Is ScalaCheck's Gen.pick really random?
Asked Answered
C

2

6

I observed the following unexpected behaviour when using ScalaCheck's Gen.pic, which (for me) indicates that its picking is not quite random, even though its documentation says so:

/** A generator that picks a given number of elements from a list, randomly */

I ran the below three little programs in order (in a span of 2 days, at different times, as it might matter) after setting

implicit override val generatorDrivenConfig = PropertyCheckConfig(
  maxSize = 1000, 
  minSize = 1000, 
  minSuccessful = 1000)

to get a decent sample size.

Program #1

val set = Set(1,2,3,4,5,6,7,8,9,10,
      11,12,13,14,15,16,17,18,19,20,
      21,22,23,24,25,26,27,28,29,30,
      31,32,33,34,35,36,37,38,39,40,
      41,42,43,44,45,46,47,48,49,50)

// Thanks to @Jubobs for the solution
// See: https://mcmap.net/q/1777762/-how-can-i-generate-a-list-of-n-unique-elements-picked-from-a-set
val g = Gen.pick(3, set).map { _.toList }
forAll (g) { s => println(s) }

Out of the 3000 numbers generated at 2 different runs I got a surprisingly similar, and quite non-random distribution (numbers are rounded, only top 5 listed, as for all listing from here on):

  • Number: frequency in run #1, frequency in run #2
  • 15: 33%, 33%
  • 47: 22%, 22%
  • 4: 15%, 16%
  • 19: 10%, 10%
  • 30: 6%, 6%

(Disclaimer: I couldn't find how to create a table here other then this way)

Program 2

val list: List[Int] = List.range(1, 50)
val g = Gen.pick(3, list)
forAll (g) { s => println(s) }

In case of using a List, the numbers seem to get "stuck" at the end of the range (3x1000 numbers in case of both runs):

  • 49: 33%, 33%
  • 48: 22%, 22%
  • 47: 14%, 14%
  • 46: 10%, 10%
  • 45: 6%, 6%

Interestingly, the frequencies are pretty much the same as in the case of Program 1.

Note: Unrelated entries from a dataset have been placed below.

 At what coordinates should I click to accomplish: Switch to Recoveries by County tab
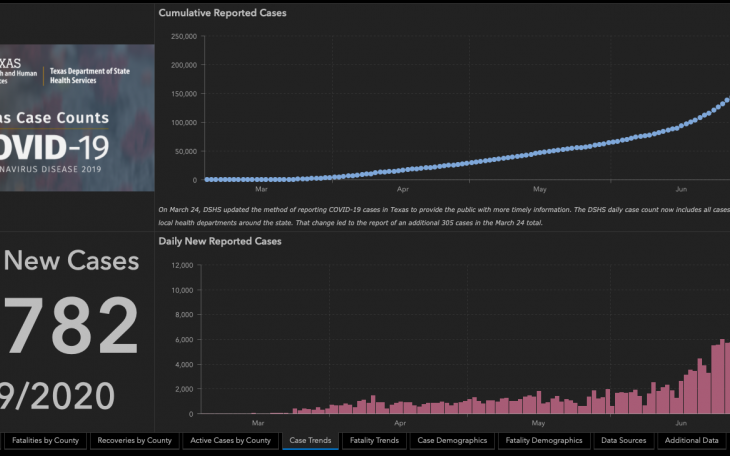[x=133, y=440]
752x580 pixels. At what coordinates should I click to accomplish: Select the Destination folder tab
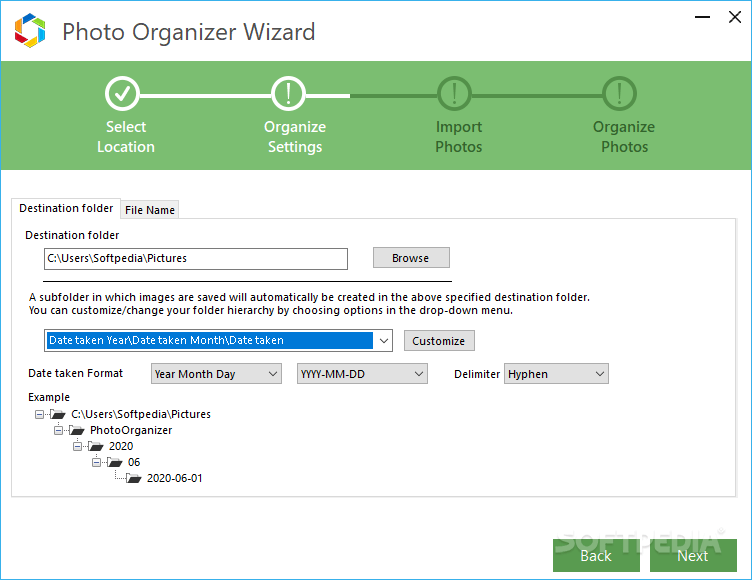tap(66, 208)
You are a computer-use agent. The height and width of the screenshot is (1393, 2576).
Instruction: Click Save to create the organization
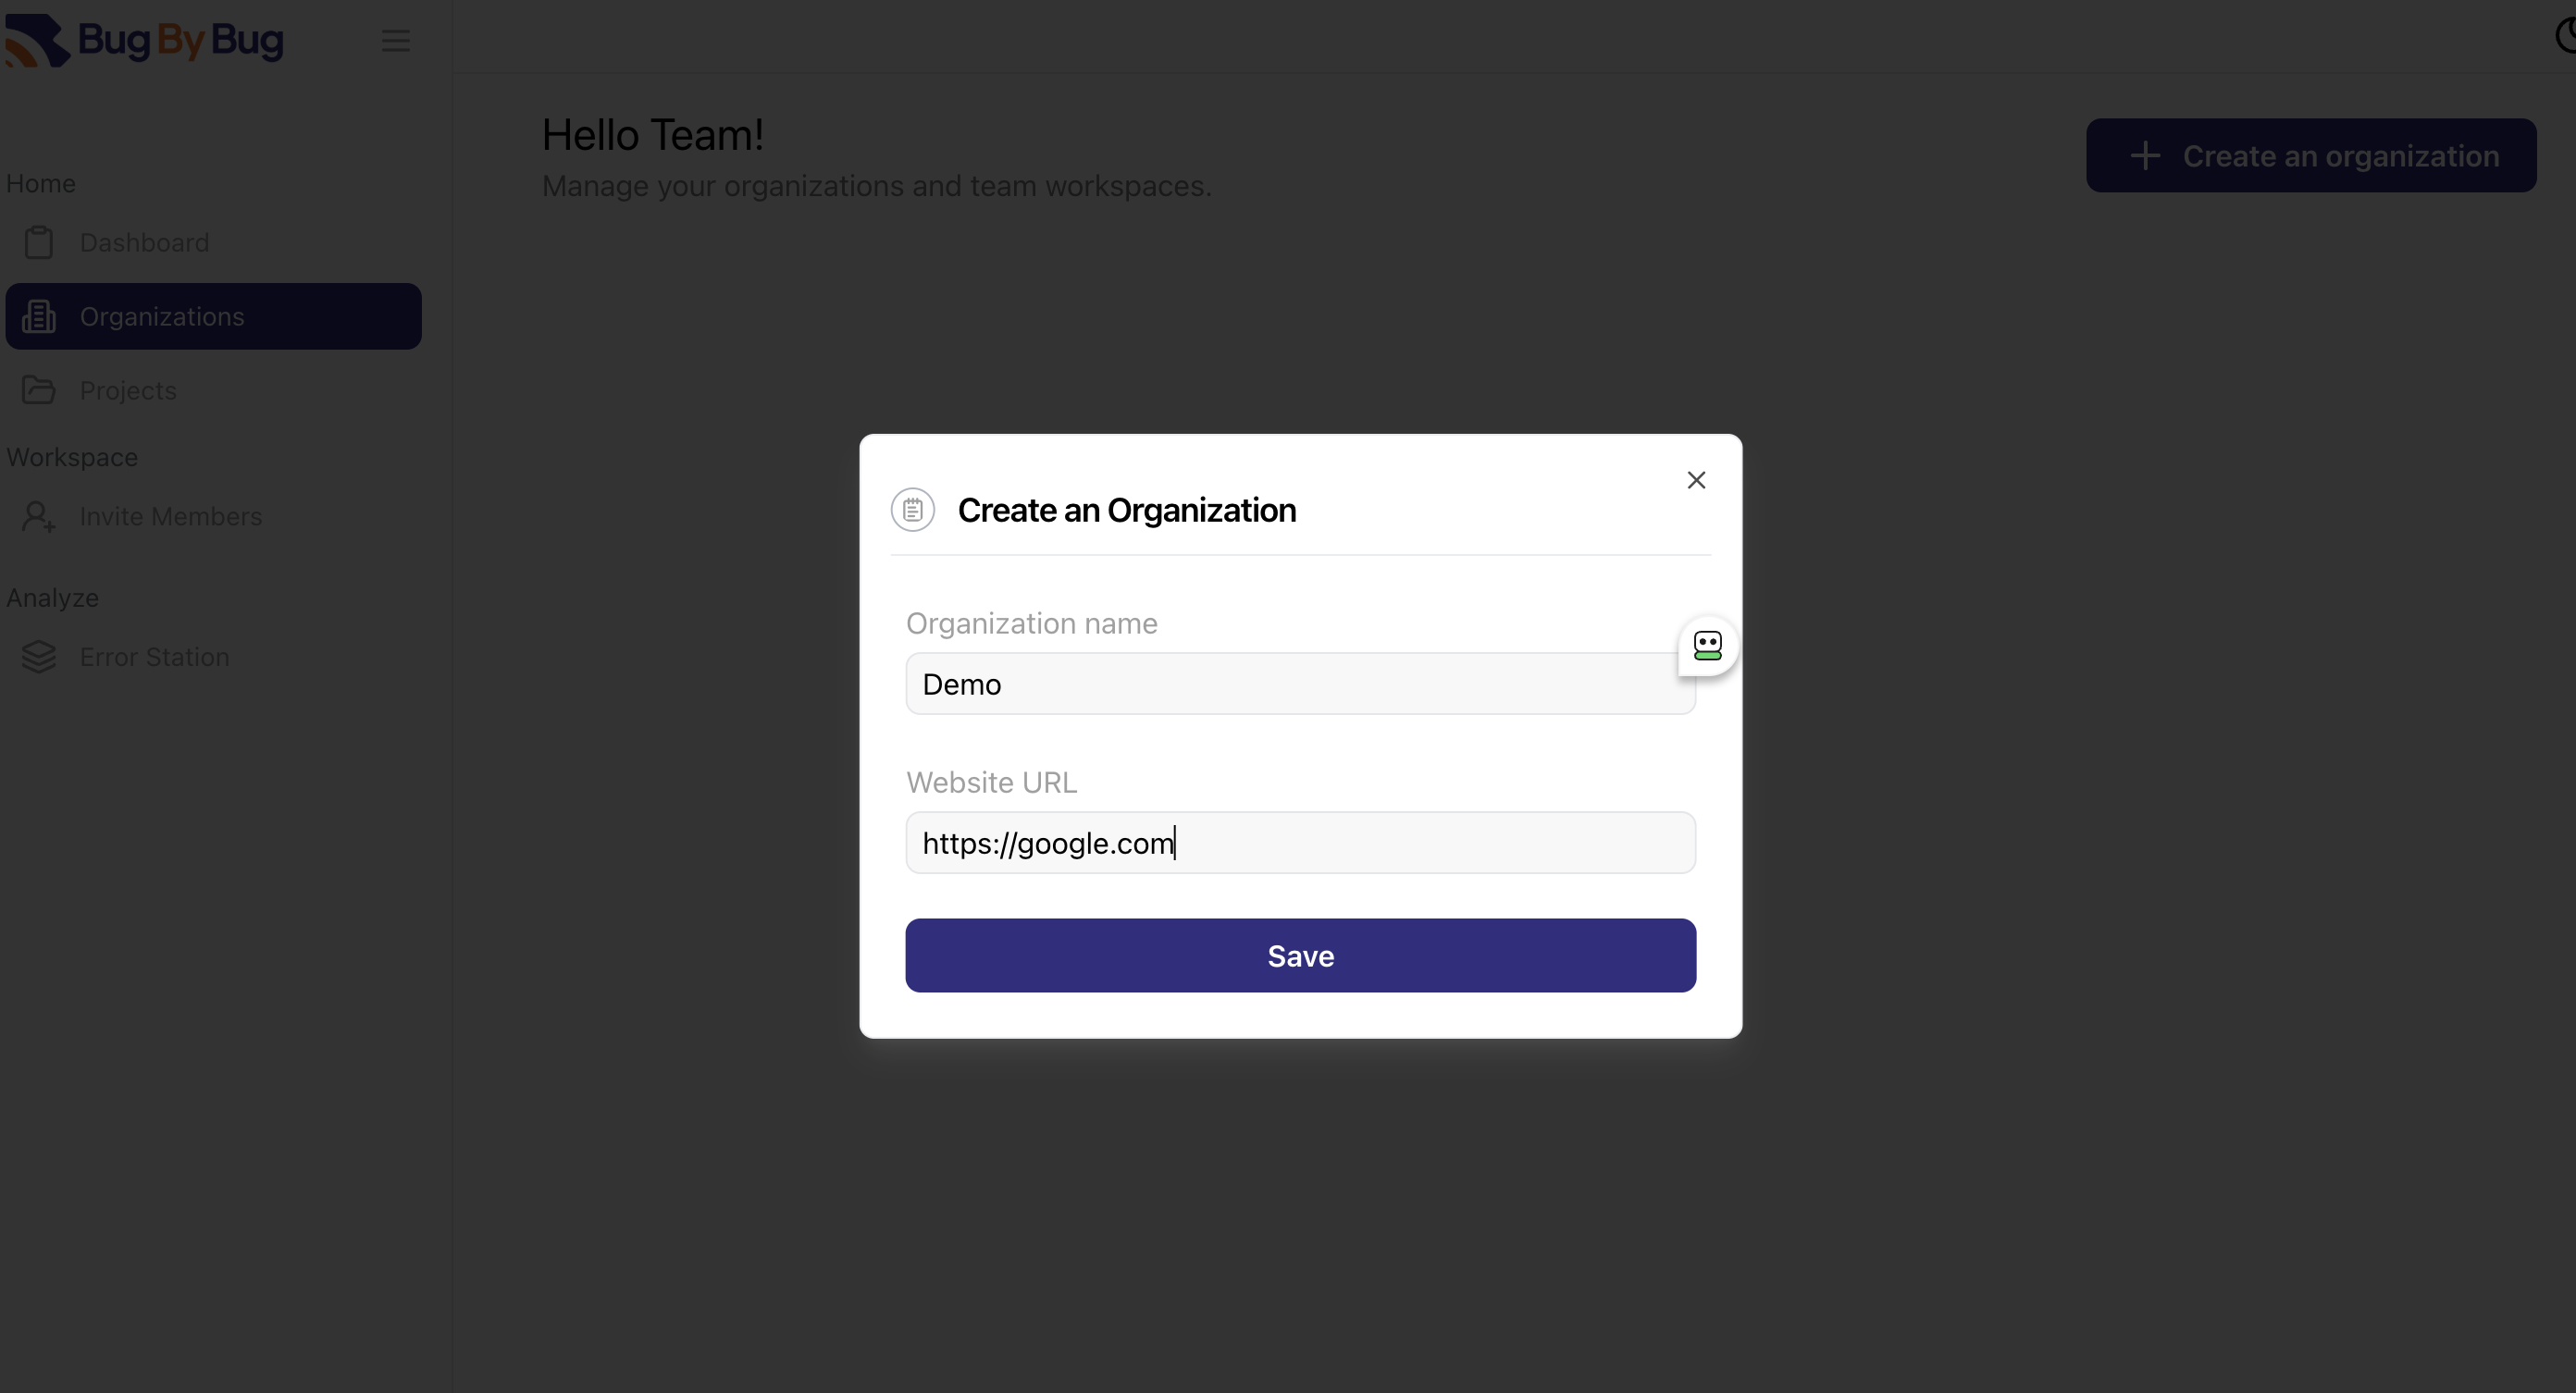[x=1299, y=955]
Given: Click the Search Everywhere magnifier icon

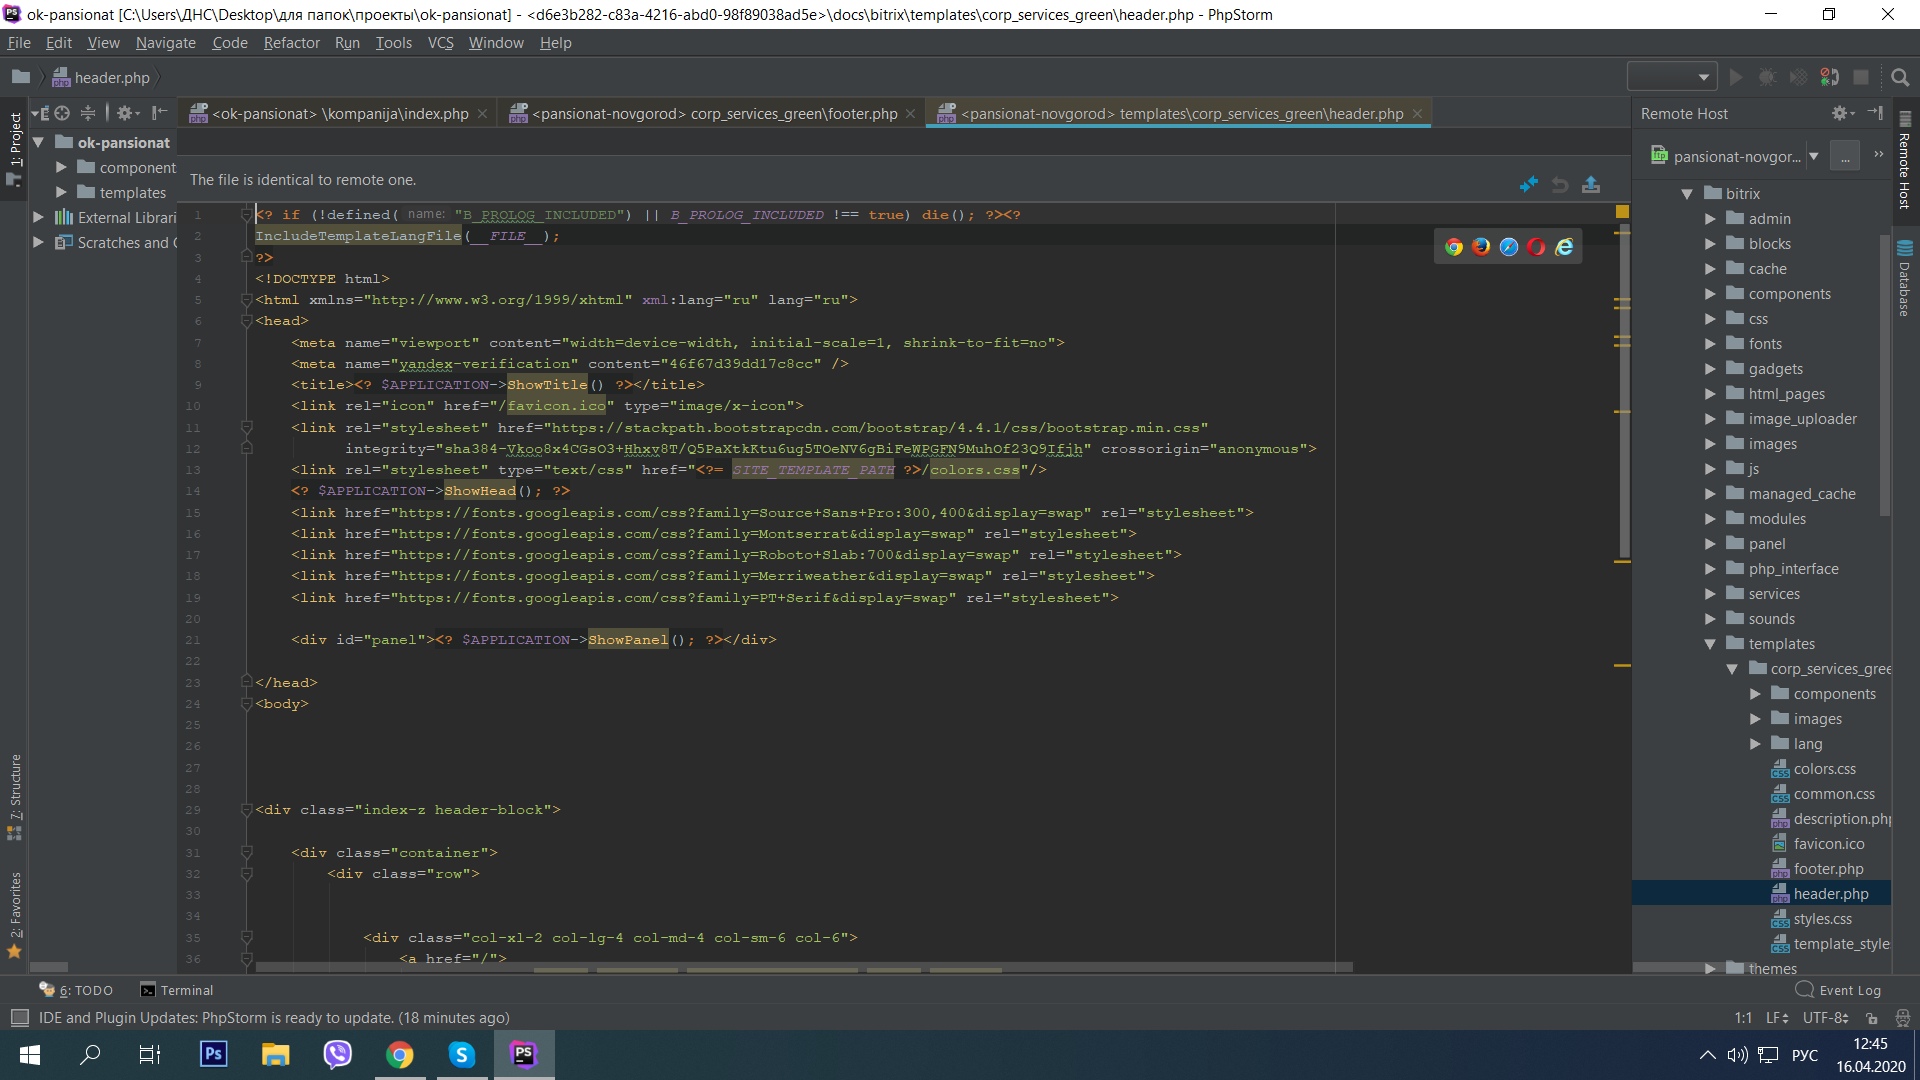Looking at the screenshot, I should (x=1900, y=77).
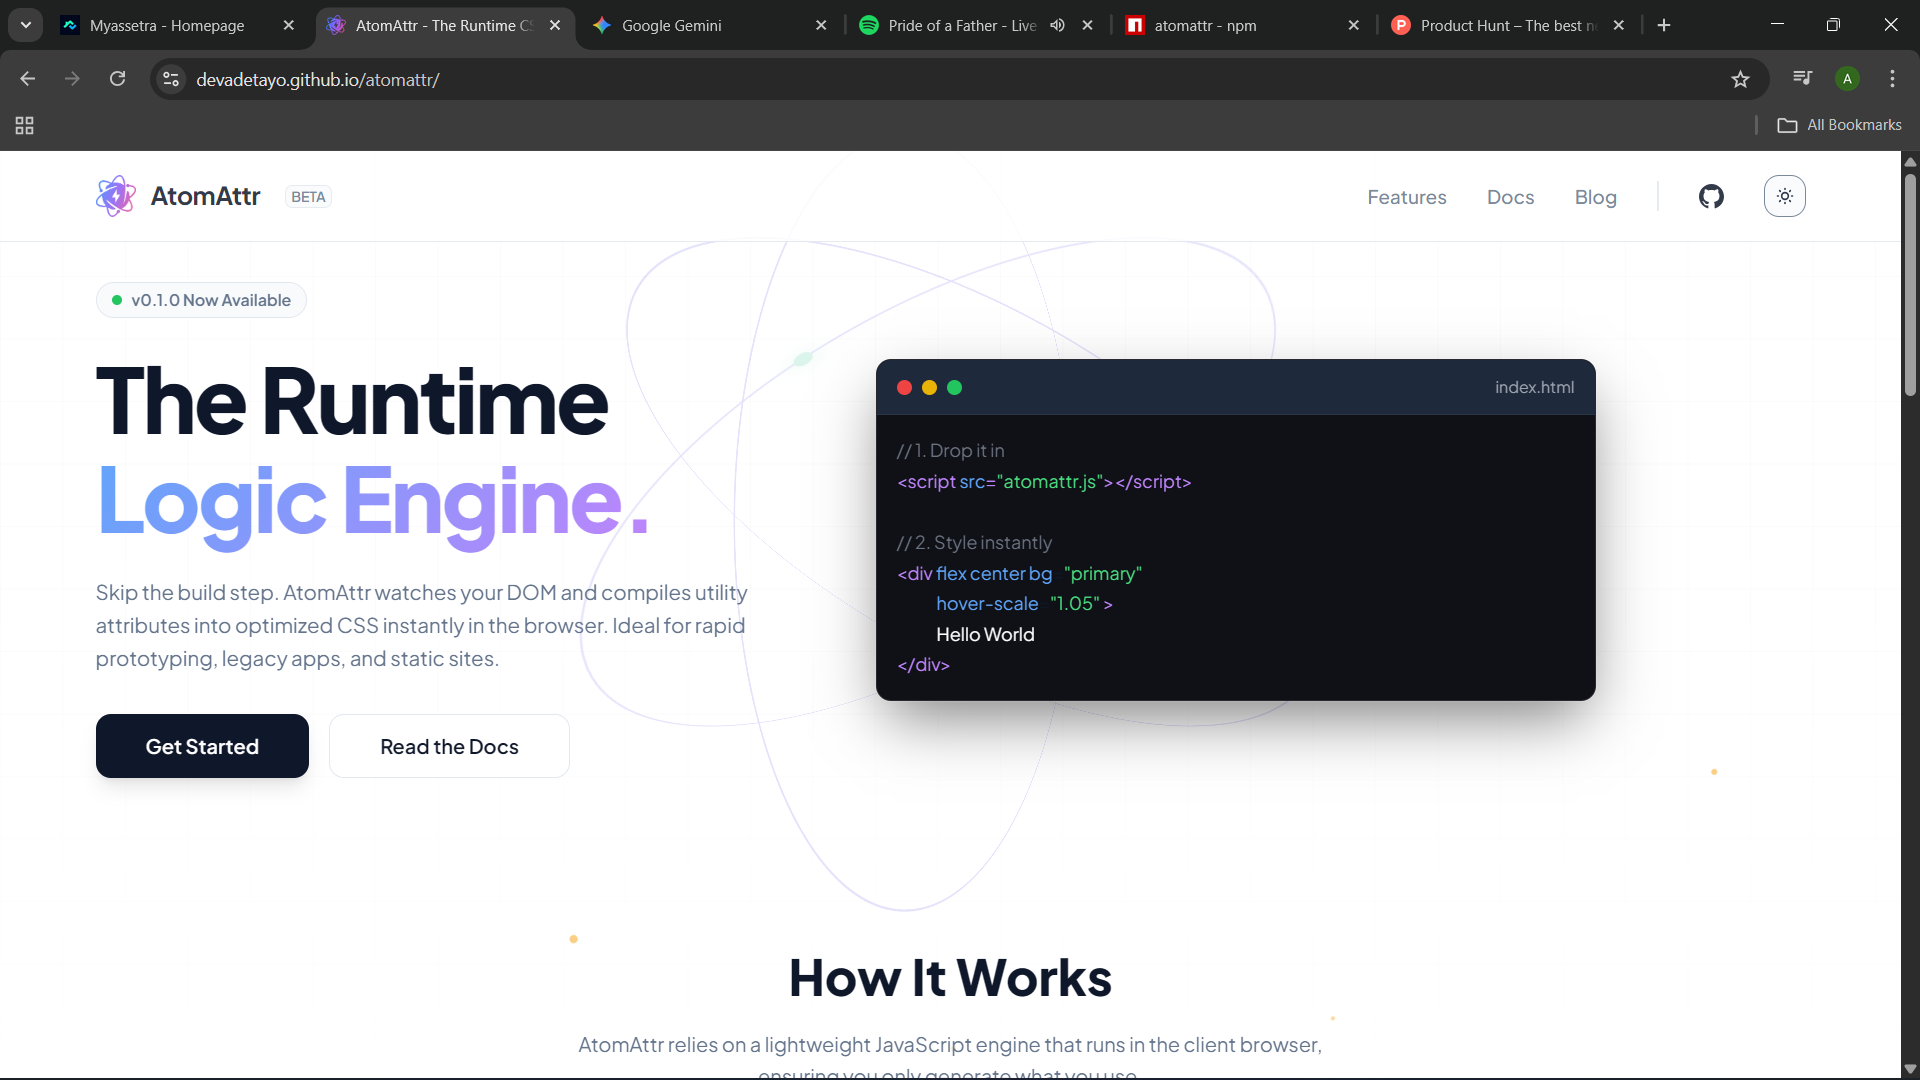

Remark: I repeated the runs for lists up to 10 times, and experienced the very same distribution with +/- 1% differences, just didn't want to list all the numbers here in this strange "table" format.

Program 3

Just to spice up things a bit, I ran a third little snippet, creating the Set (Program 1) from a List (Program 2):

val set: Set[Int] = List.range(1, 50).toSet
val g = Gen.pick(3, set).map { _.toList }
forAll (g) { s => println(s) }

Now the numbers are the same as for Program 2 (List wins!), although the frequencies (again, for 3*1000 numbers in 2 runs) got slightly different at the end:

  • 49: 33%, 33%
  • 48: 23%, 22%
  • 47: 16%, 15%
  • 46: 9%, 10%
  • 45: 7%, 6%

Question

Even though the sample size is not enough (as it is never enough) to tell true randomness, I can't help but question Gen.pick's claimed randomness (as far as using it out-of-the-box, I might need to set some seed for it to work "more" randomly), since numbers got "stuck", and frequencies are almost the same.

Upon looking at Gen.pick's source code, at line #672 a certain seed0 is used:

def pick[T](n: Int, l: Iterable[T]): Gen[Seq[T]] = {
    if (n > l.size || n < 0) throw new IllegalArgumentException(s"invalid choice: $n")
    else if (n == 0) Gen.const(Nil)
    else gen { (p, seed0) =>
    // ...

which I can't find defined anywhere else (in Gen.scala source code, or in scala.util.Random documentation), but I have a hunch it might have something to do with the observed behaviour. Is this expected behaviour of Gen.pick? If so, how can I get "more" random picking?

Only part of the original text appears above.